Kemampuan pemerintah kabupaten untuk mengendalikan pemanfaatan ruang akan meningkat, mendukung pembangunan yang “terintegrasi, berkelanjutan, dan berbasis potensi wilayah”.
Masyarakat akan memiliki kepastian hukum lebih baik terkait pemanfaatan lahan, izin, dan pengembangannya.
Namun jika gagal:
Bisa terjadi kekacauan tata ruang — peta yang tidak sinkron dengan provinsi bisa membuat izin dibatalkan atau wilayah menjadi konflik fungsi.
Masyarakat dan investor bisa menghadapi ketidakpastian dan kerugian karena perubahan zonasi atau pembatalan kawasan.
Fungsi-ruang penting seperti kawasan pertanian pangan, kawasan hutan, ataupun kawasan pariwisata bisa terancam alih guna tanpa kontrol yang memadai.
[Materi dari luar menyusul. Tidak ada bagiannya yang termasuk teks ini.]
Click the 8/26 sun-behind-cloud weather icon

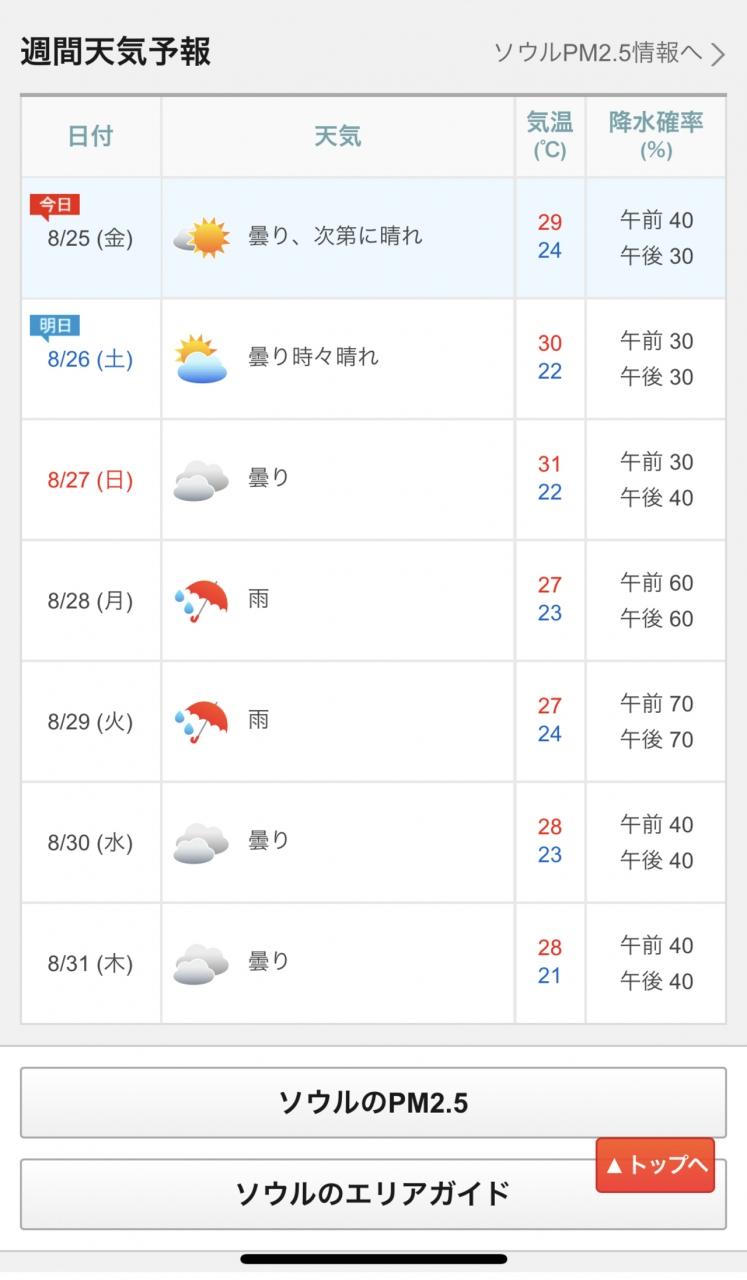pyautogui.click(x=200, y=359)
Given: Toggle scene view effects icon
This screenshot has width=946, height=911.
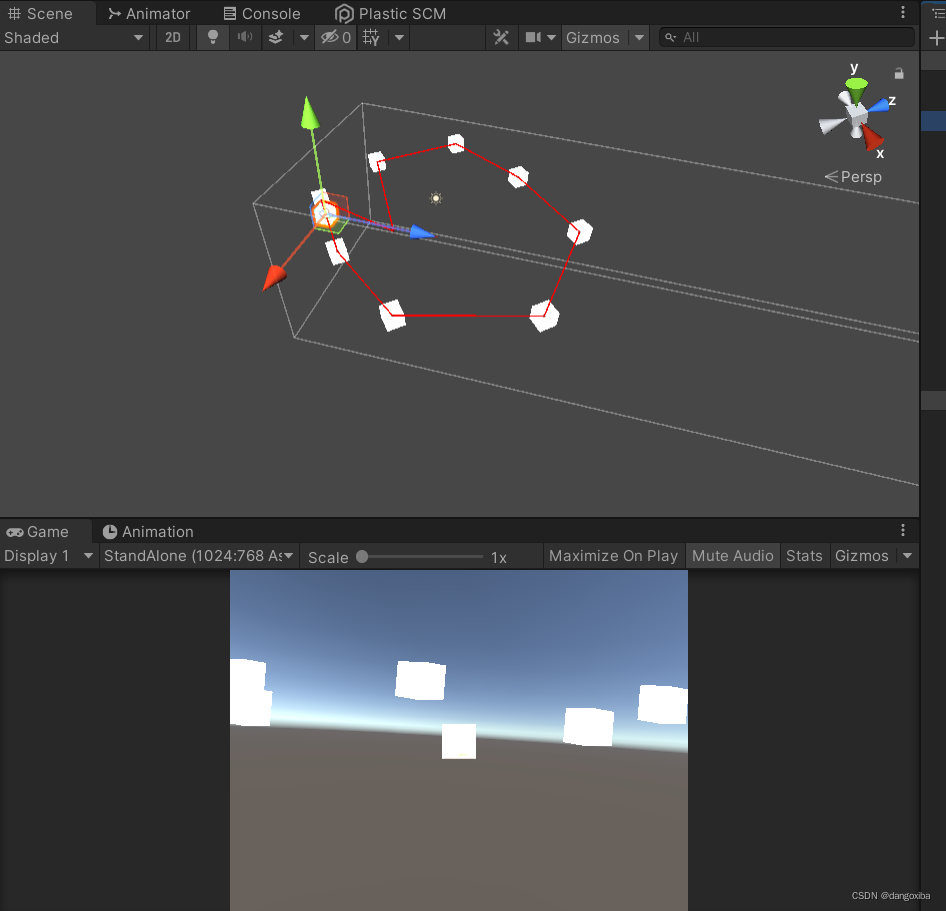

Apa yang harus diperhatikan ke depan?
Pemerintah Kabupaten Parigi Moutong harus memastikan dokumen revisi termasuk album peta dan peta dasar telah disesuaikan dengan perubahan penetapan kawasan hutan apabila ada.
Transparansi proses sangat penting: dokumen hasil sinkronisasi dan revisi harus bisa diakses publik agar ada kontrol sosial dan legitimasi publik.
Kerjasama lintas-sektor (pertanian, kehutanan, pariwisata, pertambangan) serta lintas-pemerintahan (kabupaten-provinsi-nasional) menjadi kunci keberhasilan.
Pemantauan lanjut dan evaluasi implementasi tata ruang harus dilakukan agar regulasi seperti Perda Provinsi No. 8/2013 tidak hanya berhenti di kertas tetapi diterjemahkan ke lapangan.
Masyarakat dan stakeholders harus diikutsertakan dalam proses agar akuntabilitas dan kualitas regulasi meningkat.